**ABOUT THIS EXERCISE:** Set down the data that follows, exactly and completely.
- - - -
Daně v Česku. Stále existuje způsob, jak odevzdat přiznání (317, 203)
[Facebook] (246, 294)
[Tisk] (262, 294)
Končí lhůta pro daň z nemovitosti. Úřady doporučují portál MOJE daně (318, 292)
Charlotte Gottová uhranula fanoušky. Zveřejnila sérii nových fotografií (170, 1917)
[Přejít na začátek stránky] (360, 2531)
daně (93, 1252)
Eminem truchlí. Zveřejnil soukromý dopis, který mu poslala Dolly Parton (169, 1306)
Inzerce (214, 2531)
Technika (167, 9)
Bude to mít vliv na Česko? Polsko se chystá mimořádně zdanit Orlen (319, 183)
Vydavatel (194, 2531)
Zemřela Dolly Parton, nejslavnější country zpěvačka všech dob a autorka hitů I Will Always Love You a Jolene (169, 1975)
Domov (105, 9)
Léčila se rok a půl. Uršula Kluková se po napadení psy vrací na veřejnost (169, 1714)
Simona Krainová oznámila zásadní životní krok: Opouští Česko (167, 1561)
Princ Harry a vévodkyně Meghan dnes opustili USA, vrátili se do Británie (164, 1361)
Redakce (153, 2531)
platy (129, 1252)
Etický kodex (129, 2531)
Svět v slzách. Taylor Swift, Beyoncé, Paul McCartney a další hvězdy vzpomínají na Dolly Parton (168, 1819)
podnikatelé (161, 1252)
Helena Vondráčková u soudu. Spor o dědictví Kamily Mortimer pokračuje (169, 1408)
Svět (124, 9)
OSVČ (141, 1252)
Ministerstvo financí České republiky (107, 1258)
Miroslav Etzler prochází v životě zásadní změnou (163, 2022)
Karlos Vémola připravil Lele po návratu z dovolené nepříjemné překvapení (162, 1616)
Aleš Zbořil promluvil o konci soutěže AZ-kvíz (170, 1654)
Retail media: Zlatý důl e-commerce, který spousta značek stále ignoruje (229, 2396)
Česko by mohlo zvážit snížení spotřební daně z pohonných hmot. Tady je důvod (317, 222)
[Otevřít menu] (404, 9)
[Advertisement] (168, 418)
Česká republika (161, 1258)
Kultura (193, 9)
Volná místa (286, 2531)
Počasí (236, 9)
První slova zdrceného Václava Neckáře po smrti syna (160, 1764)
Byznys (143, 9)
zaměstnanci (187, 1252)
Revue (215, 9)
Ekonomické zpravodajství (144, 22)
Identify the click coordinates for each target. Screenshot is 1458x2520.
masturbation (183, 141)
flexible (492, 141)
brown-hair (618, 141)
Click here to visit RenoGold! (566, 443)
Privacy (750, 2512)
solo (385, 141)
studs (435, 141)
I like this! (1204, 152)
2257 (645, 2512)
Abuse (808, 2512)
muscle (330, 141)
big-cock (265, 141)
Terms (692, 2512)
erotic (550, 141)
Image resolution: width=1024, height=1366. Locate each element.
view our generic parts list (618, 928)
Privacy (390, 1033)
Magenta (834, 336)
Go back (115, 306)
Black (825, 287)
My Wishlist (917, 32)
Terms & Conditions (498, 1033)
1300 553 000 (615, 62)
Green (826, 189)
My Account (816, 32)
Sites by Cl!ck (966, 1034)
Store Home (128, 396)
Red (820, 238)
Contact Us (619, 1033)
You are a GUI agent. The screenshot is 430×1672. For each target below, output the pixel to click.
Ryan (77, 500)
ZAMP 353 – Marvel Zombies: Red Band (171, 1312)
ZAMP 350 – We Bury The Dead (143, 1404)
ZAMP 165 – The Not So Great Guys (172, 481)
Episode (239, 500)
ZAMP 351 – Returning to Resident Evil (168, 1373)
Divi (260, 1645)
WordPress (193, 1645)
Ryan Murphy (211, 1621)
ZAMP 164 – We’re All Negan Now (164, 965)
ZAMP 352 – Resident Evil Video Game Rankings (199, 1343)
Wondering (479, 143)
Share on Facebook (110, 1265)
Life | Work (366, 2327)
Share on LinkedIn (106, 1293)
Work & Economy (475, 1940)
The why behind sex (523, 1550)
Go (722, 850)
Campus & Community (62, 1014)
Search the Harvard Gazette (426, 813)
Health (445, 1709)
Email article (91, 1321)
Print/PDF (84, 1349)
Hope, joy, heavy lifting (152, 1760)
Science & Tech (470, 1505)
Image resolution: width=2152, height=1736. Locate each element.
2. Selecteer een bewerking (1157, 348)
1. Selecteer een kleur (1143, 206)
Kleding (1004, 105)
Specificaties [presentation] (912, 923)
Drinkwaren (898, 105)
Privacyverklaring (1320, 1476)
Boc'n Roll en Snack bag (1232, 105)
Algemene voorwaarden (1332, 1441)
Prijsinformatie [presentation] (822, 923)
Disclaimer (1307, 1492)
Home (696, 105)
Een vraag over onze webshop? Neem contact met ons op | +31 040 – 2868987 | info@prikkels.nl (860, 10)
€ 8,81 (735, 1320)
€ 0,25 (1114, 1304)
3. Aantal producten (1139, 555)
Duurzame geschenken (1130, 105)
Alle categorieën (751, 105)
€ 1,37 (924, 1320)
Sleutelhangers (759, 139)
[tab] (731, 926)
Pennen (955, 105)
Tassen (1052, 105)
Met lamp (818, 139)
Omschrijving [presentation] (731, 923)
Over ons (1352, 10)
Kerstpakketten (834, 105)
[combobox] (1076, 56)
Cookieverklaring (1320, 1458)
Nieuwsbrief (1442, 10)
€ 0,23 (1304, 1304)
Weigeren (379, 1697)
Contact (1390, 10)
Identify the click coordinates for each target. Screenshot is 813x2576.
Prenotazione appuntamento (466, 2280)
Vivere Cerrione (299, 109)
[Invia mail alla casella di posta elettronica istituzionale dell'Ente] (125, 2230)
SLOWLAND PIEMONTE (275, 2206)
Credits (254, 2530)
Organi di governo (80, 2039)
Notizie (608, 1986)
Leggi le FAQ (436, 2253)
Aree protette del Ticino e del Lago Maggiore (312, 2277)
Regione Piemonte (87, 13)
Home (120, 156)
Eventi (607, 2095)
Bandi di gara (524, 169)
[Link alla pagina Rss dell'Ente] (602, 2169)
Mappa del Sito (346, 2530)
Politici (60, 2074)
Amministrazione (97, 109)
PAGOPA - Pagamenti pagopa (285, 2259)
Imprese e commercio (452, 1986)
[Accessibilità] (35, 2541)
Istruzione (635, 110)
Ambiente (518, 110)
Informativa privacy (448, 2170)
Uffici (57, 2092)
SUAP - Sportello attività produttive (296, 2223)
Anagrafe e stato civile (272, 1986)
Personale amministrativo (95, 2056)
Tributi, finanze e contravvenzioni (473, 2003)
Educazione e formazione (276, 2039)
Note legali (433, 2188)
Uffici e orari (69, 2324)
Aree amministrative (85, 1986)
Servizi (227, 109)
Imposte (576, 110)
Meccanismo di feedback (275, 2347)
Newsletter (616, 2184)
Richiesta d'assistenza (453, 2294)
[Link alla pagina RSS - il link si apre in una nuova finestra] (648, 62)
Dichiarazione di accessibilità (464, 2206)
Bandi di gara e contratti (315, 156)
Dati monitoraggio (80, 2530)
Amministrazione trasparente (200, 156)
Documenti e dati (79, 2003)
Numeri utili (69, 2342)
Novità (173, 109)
- - - -
**YOUR RESPONSE:**
Daně v Česku. Stále existuje způsob, jak odevzdat přiznání (317, 203)
[Facebook] (246, 294)
[Tisk] (262, 294)
Končí lhůta pro daň z nemovitosti. Úřady doporučují portál MOJE daně (318, 292)
Charlotte Gottová uhranula fanoušky. Zveřejnila sérii nových fotografií (170, 1917)
[Přejít na začátek stránky] (360, 2531)
daně (93, 1252)
Eminem truchlí. Zveřejnil soukromý dopis, který mu poslala Dolly Parton (169, 1306)
Inzerce (214, 2531)
Technika (167, 9)
Bude to mít vliv na Česko? Polsko se chystá mimořádně zdanit Orlen (319, 183)
Vydavatel (194, 2531)
Zemřela Dolly Parton, nejslavnější country zpěvačka všech dob a autorka hitů I Will Always Love You a Jolene (169, 1975)
Domov (105, 9)
Léčila se rok a půl. Uršula Kluková se po napadení psy vrací na veřejnost (169, 1714)
Simona Krainová oznámila zásadní životní krok: Opouští Česko (167, 1561)
Princ Harry a vévodkyně Meghan dnes opustili USA, vrátili se do Británie (164, 1361)
Redakce (153, 2531)
platy (129, 1252)
Etický kodex (129, 2531)
Svět v slzách. Taylor Swift, Beyoncé, Paul McCartney a další hvězdy vzpomínají na Dolly Parton (168, 1819)
podnikatelé (161, 1252)
Helena Vondráčková u soudu. Spor o dědictví Kamily Mortimer pokračuje (169, 1408)
Svět (124, 9)
OSVČ (141, 1252)
Ministerstvo financí České republiky (107, 1258)
Miroslav Etzler prochází v životě zásadní změnou (163, 2022)
Karlos Vémola připravil Lele po návratu z dovolené nepříjemné překvapení (162, 1616)
Aleš Zbořil promluvil o konci soutěže AZ-kvíz (170, 1654)
Retail media: Zlatý důl e-commerce, který spousta značek stále ignoruje (229, 2396)
Česko by mohlo zvážit snížení spotřební daně z pohonných hmot. Tady je důvod (317, 222)
[Otevřít menu] (404, 9)
[Advertisement] (168, 418)
Česká republika (161, 1258)
Kultura (193, 9)
Volná místa (286, 2531)
Počasí (236, 9)
První slova zdrceného Václava Neckáře po smrti syna (160, 1764)
Byznys (143, 9)
zaměstnanci (187, 1252)
Revue (215, 9)
Ekonomické zpravodajství (144, 22)
Identify the click coordinates for each target. Screenshot is 1458x2520.
masturbation (183, 141)
flexible (492, 141)
brown-hair (618, 141)
Click here to visit RenoGold! (566, 443)
Privacy (750, 2512)
solo (385, 141)
studs (435, 141)
I like this! (1204, 152)
2257 (645, 2512)
Abuse (808, 2512)
muscle (330, 141)
big-cock (265, 141)
Terms (692, 2512)
erotic (550, 141)
Image resolution: width=1024, height=1366. Locate each element.
view our generic parts list (618, 928)
Privacy (390, 1033)
Magenta (834, 336)
Go back (115, 306)
Black (825, 287)
My Wishlist (917, 32)
Terms & Conditions (498, 1033)
1300 553 000 (615, 62)
Green (826, 189)
My Account (816, 32)
Sites by Cl!ck (966, 1034)
Store Home (128, 396)
Red (820, 238)
Contact Us (619, 1033)
You are a GUI agent. The screenshot is 430×1672. For each target below, output the pixel to click.
Ryan (77, 500)
ZAMP 353 – Marvel Zombies: Red Band (171, 1312)
ZAMP 350 – We Bury The Dead (143, 1404)
ZAMP 165 – The Not So Great Guys (172, 481)
Episode (239, 500)
ZAMP 351 – Returning to Resident Evil (168, 1373)
Divi (260, 1645)
WordPress (193, 1645)
Ryan Murphy (211, 1621)
ZAMP 164 – We’re All Negan Now (164, 965)
ZAMP 352 – Resident Evil Video Game Rankings (199, 1343)
Wondering (479, 143)
Share on Facebook (110, 1265)
Life | Work (366, 2327)
Share on LinkedIn (106, 1293)
Work & Economy (475, 1940)
The why behind sex (523, 1550)
Go (722, 850)
Campus & Community (62, 1014)
Search the Harvard Gazette (426, 813)
Health (445, 1709)
Email article (91, 1321)
Print/PDF (84, 1349)
Hope, joy, heavy lifting (152, 1760)
Science & Tech (470, 1505)
Image resolution: width=2152, height=1736. Locate each element.
2. Selecteer een bewerking (1157, 348)
1. Selecteer een kleur (1143, 206)
Kleding (1004, 105)
Specificaties [presentation] (912, 923)
Drinkwaren (898, 105)
Privacyverklaring (1320, 1476)
Boc'n Roll en Snack bag (1232, 105)
Algemene voorwaarden (1332, 1441)
Prijsinformatie [presentation] (822, 923)
Disclaimer (1307, 1492)
Home (696, 105)
Een vraag over onze webshop? Neem contact met ons op | +31 040 – 2868987 | info@prikkels.nl (860, 10)
€ 8,81 (735, 1320)
€ 0,25 (1114, 1304)
3. Aantal producten (1139, 555)
Duurzame geschenken (1130, 105)
Alle categorieën (751, 105)
€ 1,37 (924, 1320)
Sleutelhangers (759, 139)
[tab] (731, 926)
Pennen (955, 105)
Tassen (1052, 105)
Met lamp (818, 139)
Omschrijving [presentation] (731, 923)
Over ons (1352, 10)
Kerstpakketten (834, 105)
[combobox] (1076, 56)
Cookieverklaring (1320, 1458)
Nieuwsbrief (1442, 10)
€ 0,23 (1304, 1304)
Weigeren (379, 1697)
Contact (1390, 10)
Identify the click coordinates for each target. Screenshot is 813x2576.
Prenotazione appuntamento (466, 2280)
Vivere Cerrione (299, 109)
[Invia mail alla casella di posta elettronica istituzionale dell'Ente] (125, 2230)
SLOWLAND PIEMONTE (275, 2206)
Credits (254, 2530)
Organi di governo (80, 2039)
Notizie (608, 1986)
Leggi le FAQ (436, 2253)
Aree protette del Ticino e del Lago Maggiore (312, 2277)
Regione Piemonte (87, 13)
Home (120, 156)
Eventi (607, 2095)
Bandi di gara (524, 169)
[Link alla pagina Rss dell'Ente] (602, 2169)
Mappa del Sito (346, 2530)
Politici (60, 2074)
Amministrazione (97, 109)
PAGOPA - Pagamenti pagopa (285, 2259)
Imprese e commercio (452, 1986)
[Accessibilità] (35, 2541)
Istruzione (635, 110)
Ambiente (518, 110)
Informativa privacy (448, 2170)
Uffici (57, 2092)
SUAP - Sportello attività produttive (296, 2223)
Anagrafe e stato civile (272, 1986)
Personale amministrativo (95, 2056)
Tributi, finanze e contravvenzioni (473, 2003)
Educazione e formazione (276, 2039)
Note legali (433, 2188)
Uffici e orari (69, 2324)
Aree amministrative (85, 1986)
Servizi (227, 109)
Imposte (576, 110)
Meccanismo di feedback (275, 2347)
Newsletter (616, 2184)
Richiesta d'assistenza (453, 2294)
[Link alla pagina RSS - il link si apre in una nuova finestra] (648, 62)
Dichiarazione di accessibilità (464, 2206)
Bandi di gara e contratti (315, 156)
Dati monitoraggio (80, 2530)
Amministrazione trasparente (200, 156)
Documenti e dati (79, 2003)
Numeri utili (69, 2342)
Novità (173, 109)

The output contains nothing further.